An fun and usable interface to visualise and interrogate Australian Government parliamentary debates.
- most frequently used terms by member in a bubble chart (coloured by term sentiment based on context)
- Searchable interface for all digitised debates
- Abbot vs Gillard top 10 terms as a monthly time serries from 2011 to today
Analysing data from the Hansard database.
This database has electronic records of parliamentary debates from 1998. By stripping out the text and allocating it to the person who said it, we can track a politician's opinions and passions throughout their political career.
So far there we have built a database and extracted a large amount of debate data which can then be filtered for people, date or language to more easily search and analyse a large number of debates simultaneously:
In addition we can analyse the type of language used by Politian’s and rank it on a scale from positive to negative as well as analysing the frequency in which they were said. This is shown through a bubble chart.
This would be useful for:
Journalists who want to reseach and analyse a particular issue, who need to find out what has been said about it over time and by who. It could be extended to allow easy search for quotes or statements, and to analyse the frequency of particular words said with their value connotations attached.

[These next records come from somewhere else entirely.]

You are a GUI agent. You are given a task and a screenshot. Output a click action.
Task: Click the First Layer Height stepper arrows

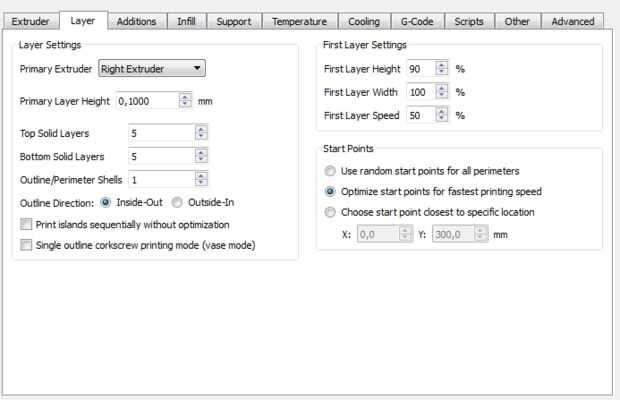click(443, 68)
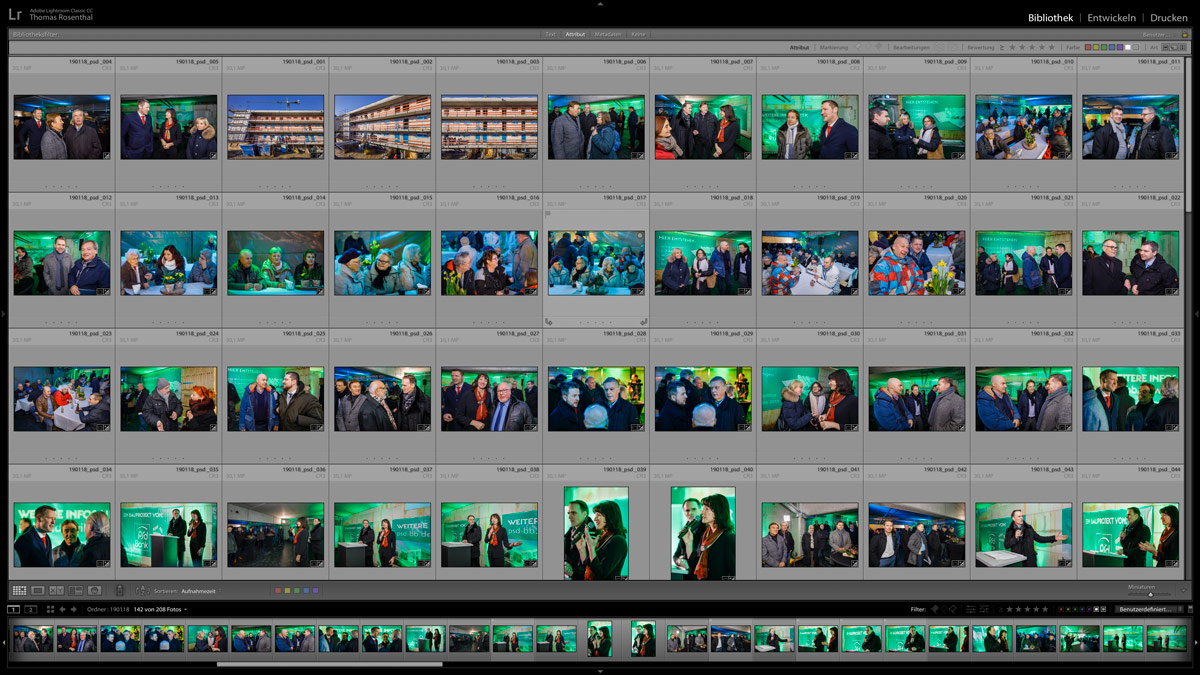Toggle the filter lock icon
This screenshot has width=1200, height=675.
tap(1184, 34)
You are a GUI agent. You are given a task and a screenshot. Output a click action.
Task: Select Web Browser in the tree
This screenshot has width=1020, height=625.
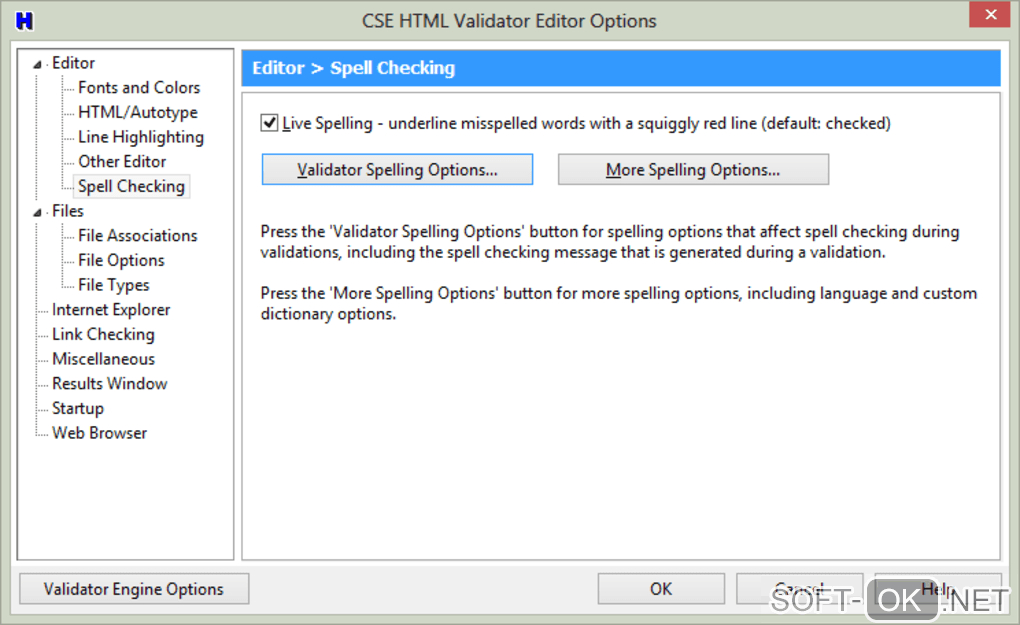click(x=100, y=433)
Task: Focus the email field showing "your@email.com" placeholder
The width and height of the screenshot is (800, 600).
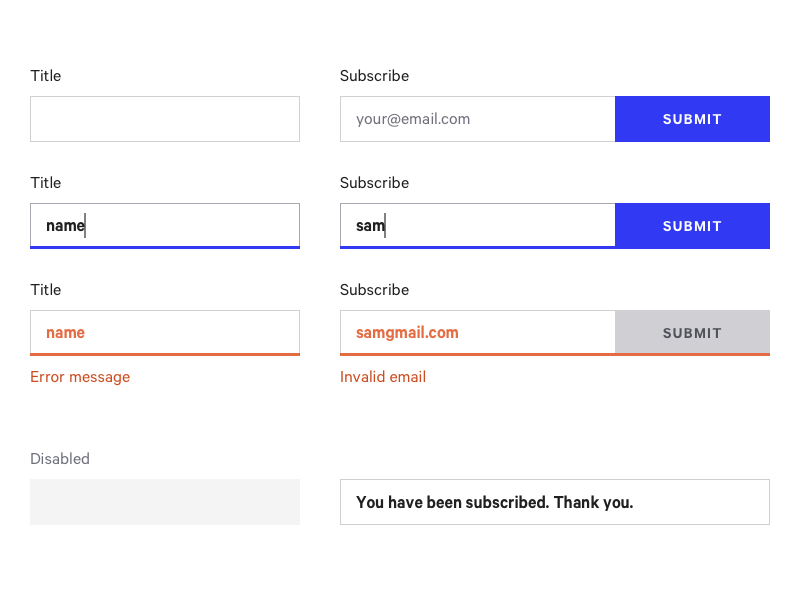Action: click(477, 119)
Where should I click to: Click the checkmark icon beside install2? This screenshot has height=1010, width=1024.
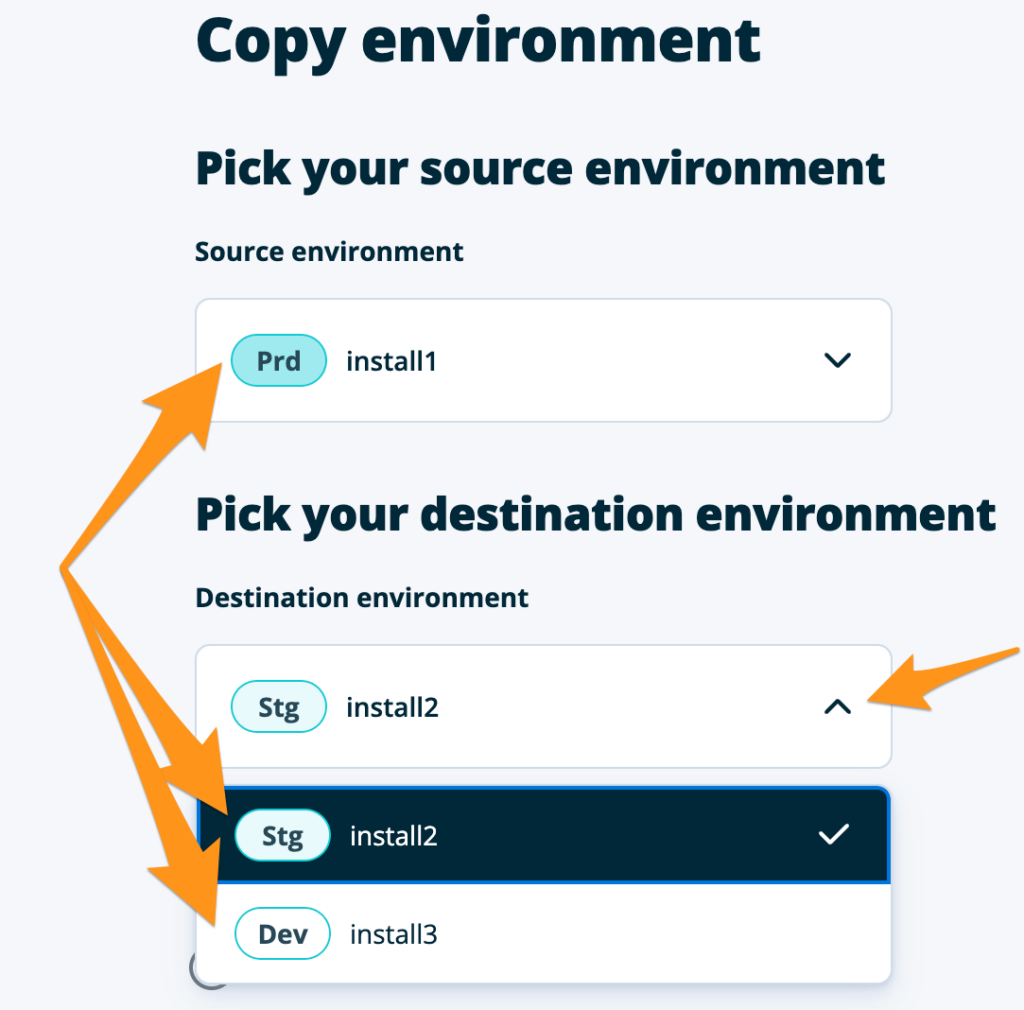coord(833,835)
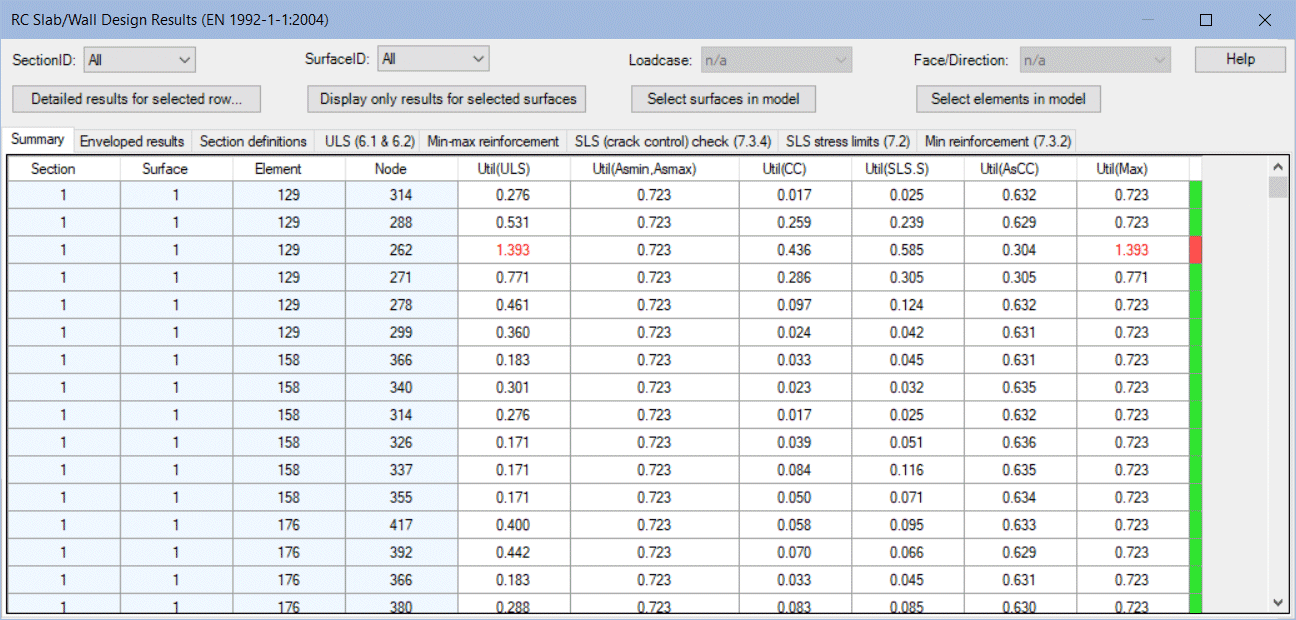Go to ULS (6.1 & 6.2) tab
Viewport: 1296px width, 620px height.
pos(369,141)
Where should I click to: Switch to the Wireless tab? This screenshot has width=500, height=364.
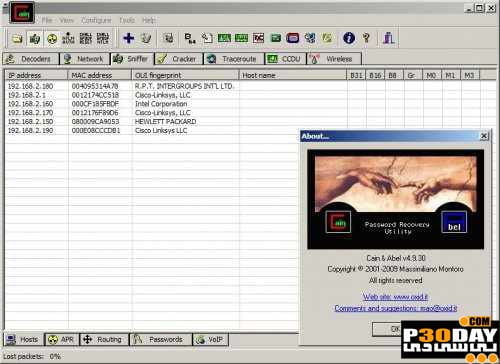(334, 59)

Future applications could be:
To develop a time scale, allowing the public to see both topics and trends in positive versus negative tone as the debate progresses.
Another application could be using a matrix to see which pairs of politicians frequently interact. This would likewise indicate which topics each politician normally speaks about, and if this matches their professional profile and portfolio.
By analysing their language you could also potentially link it to frequency of being reported. For example you could see whether taking an aggressive or negative tone in debate is rewarded by the press by increased coverage.